"Crops should be replaced with heat- and drought-resistant sorghum or millet to prevent food shortages."
Climate change will claim vast swathes of land needed to grow staple food crops in sub-Saharan Africa, particularly maize, bananas and beans, researchers have warned.
Up to 30 percent of areas growing maize and bananas may become unsuitable for the purpose this century, said the authors of a study in the journal Nature Climate Change.
For beans, "this number rises up to 60 percent," said a statement from the International Centre for Tropical Agriculture.

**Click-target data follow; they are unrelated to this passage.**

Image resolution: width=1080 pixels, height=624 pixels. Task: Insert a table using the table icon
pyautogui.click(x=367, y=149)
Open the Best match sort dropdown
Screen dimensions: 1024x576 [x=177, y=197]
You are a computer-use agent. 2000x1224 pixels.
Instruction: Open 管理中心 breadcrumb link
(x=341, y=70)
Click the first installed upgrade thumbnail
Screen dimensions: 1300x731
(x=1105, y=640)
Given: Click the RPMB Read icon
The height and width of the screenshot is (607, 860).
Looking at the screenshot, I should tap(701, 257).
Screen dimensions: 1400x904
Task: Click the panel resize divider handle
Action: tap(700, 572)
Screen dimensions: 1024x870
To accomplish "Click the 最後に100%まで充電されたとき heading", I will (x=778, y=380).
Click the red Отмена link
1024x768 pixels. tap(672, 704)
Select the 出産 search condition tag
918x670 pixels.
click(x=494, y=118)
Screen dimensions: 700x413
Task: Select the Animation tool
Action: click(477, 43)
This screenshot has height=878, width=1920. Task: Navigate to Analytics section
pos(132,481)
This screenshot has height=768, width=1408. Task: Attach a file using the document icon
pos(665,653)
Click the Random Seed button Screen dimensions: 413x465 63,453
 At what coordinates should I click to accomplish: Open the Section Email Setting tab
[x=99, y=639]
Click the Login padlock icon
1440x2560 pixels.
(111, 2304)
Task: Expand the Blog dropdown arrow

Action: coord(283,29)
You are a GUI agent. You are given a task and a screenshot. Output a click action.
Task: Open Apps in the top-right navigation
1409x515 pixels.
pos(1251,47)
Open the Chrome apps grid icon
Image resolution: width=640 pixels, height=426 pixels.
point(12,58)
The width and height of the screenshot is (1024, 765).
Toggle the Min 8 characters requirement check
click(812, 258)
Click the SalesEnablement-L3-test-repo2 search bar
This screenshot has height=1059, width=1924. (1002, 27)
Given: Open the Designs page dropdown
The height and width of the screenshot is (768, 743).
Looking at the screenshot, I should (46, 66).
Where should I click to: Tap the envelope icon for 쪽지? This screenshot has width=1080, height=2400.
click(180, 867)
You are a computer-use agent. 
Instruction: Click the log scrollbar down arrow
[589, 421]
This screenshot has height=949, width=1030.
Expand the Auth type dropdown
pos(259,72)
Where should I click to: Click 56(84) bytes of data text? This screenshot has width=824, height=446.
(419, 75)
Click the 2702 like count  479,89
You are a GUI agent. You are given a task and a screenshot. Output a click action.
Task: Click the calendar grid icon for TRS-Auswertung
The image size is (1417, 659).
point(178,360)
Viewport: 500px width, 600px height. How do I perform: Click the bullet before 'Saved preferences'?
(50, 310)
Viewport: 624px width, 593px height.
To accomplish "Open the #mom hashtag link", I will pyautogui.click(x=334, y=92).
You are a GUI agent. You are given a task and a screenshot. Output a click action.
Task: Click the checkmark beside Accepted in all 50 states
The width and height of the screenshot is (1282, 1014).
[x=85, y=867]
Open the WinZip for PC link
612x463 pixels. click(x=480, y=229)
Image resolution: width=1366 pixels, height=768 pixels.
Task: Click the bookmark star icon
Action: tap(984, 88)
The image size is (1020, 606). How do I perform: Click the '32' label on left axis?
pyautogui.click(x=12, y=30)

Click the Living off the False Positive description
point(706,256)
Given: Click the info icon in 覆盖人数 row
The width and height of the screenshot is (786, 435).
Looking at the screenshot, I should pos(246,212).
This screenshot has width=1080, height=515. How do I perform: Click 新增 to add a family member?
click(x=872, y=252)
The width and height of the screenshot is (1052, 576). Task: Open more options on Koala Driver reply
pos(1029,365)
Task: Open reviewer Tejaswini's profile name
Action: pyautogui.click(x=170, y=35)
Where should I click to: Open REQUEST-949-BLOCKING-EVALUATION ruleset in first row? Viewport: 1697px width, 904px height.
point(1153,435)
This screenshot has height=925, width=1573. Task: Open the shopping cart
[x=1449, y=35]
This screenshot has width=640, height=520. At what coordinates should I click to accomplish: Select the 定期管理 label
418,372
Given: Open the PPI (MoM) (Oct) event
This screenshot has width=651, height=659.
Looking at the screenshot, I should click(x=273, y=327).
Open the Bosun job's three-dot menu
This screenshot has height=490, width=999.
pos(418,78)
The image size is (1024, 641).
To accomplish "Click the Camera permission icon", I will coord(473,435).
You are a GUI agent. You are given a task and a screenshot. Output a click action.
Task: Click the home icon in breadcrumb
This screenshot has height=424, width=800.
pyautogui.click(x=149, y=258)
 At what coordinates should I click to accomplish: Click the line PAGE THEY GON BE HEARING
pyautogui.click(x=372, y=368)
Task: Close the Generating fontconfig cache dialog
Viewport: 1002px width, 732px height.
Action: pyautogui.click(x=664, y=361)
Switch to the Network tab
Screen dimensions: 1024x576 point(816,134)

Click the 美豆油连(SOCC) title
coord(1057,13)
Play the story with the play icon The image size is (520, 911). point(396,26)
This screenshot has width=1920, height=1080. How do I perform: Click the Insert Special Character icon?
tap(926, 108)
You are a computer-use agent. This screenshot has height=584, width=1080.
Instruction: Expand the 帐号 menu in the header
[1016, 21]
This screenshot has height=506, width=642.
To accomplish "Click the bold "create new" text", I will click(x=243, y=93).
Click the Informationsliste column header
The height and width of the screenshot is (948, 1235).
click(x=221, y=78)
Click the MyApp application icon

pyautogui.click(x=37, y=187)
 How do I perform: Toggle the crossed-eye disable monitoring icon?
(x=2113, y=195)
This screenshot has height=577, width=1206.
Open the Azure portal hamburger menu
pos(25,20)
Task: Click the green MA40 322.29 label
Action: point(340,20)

This was based on worst case-scenario climate change projections in which greenhouse gas emissions continue rising unabated and temperatures warm as much as 4.8 degrees Celsius (8.65 degrees Fahrenheit) over pre-Industrial levels this century.
Crops should be replaced with heat- and drought-resistant sorghum or millet (pictured below) to prevent food shortages, said the team.
"Given that solutions such as breeding improved crops can take a minimum of 15 years to complete, the report authors stress the urgency for action," said the statement.
Banana-growing regions in West Africa will have to change their land use in the next ten years, as will bean-growing regions in Angola, South Africa, Uganda, Tanzania and Zimbabwe by 2050.
"All maize-growing regions in Niger will need to undergo transformation by 2100," said the statement.
"Around 30 percent of Benin's yam growing areas will be unsuitable by the end of the century, as well as 35 percent of Senegal's groundnut-growing regions."